**Try it:** Reproduce the records below word for word, leaving out the pictures.

**Screenshot grounding data:**
□ □ □ □
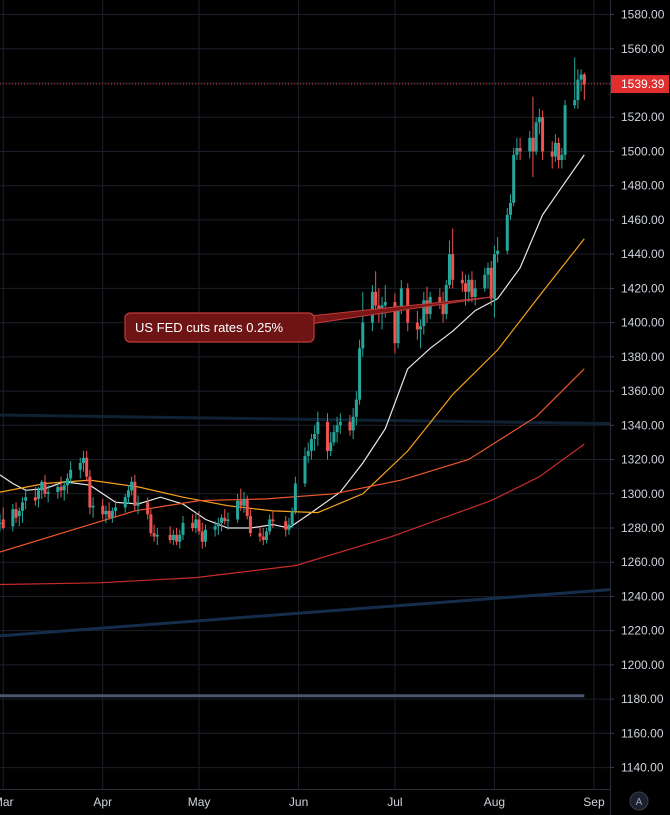  What do you see at coordinates (643, 528) in the screenshot?
I see `price-tick-label: 1280.00` at bounding box center [643, 528].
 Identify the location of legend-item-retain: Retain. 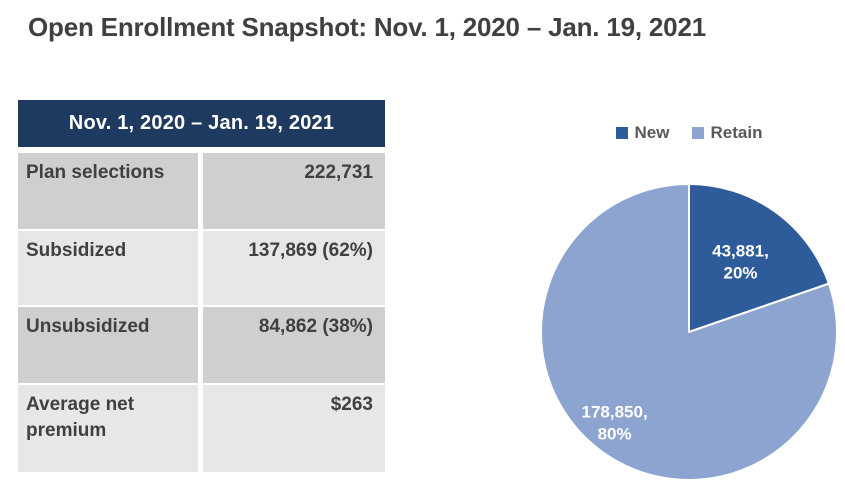
(727, 133).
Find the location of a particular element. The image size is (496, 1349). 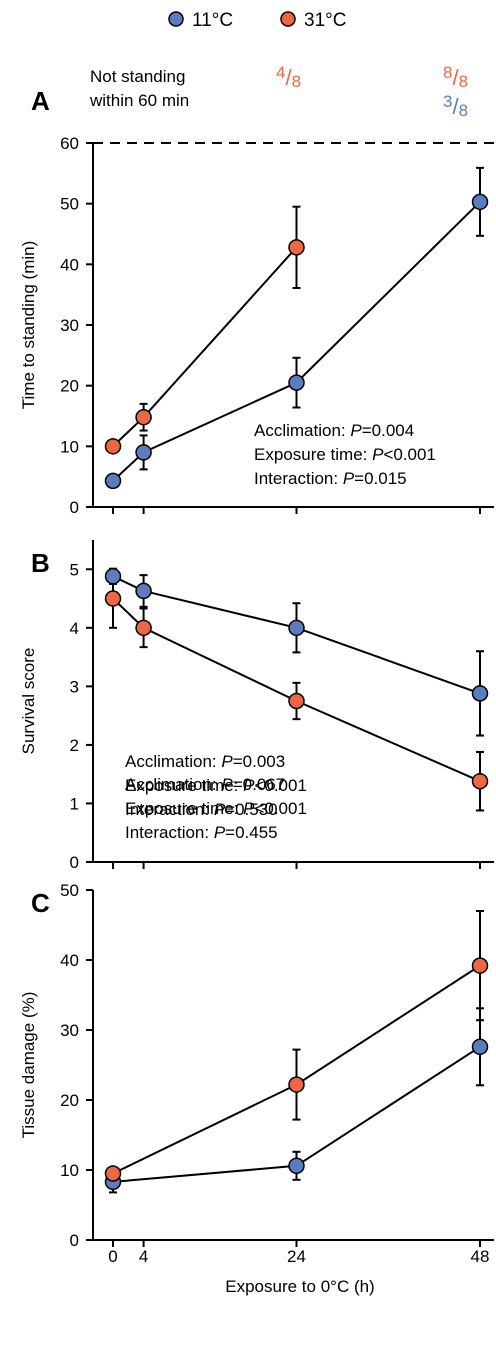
□ □ □ □
**Solution to the exercise:**
  What do you see at coordinates (643, 528) in the screenshot?
I see `price-tick-label: 1280.00` at bounding box center [643, 528].
 Identify the location of legend-item-retain: Retain. 
(727, 133).
Find the location of a particular element. The image size is (496, 1349). 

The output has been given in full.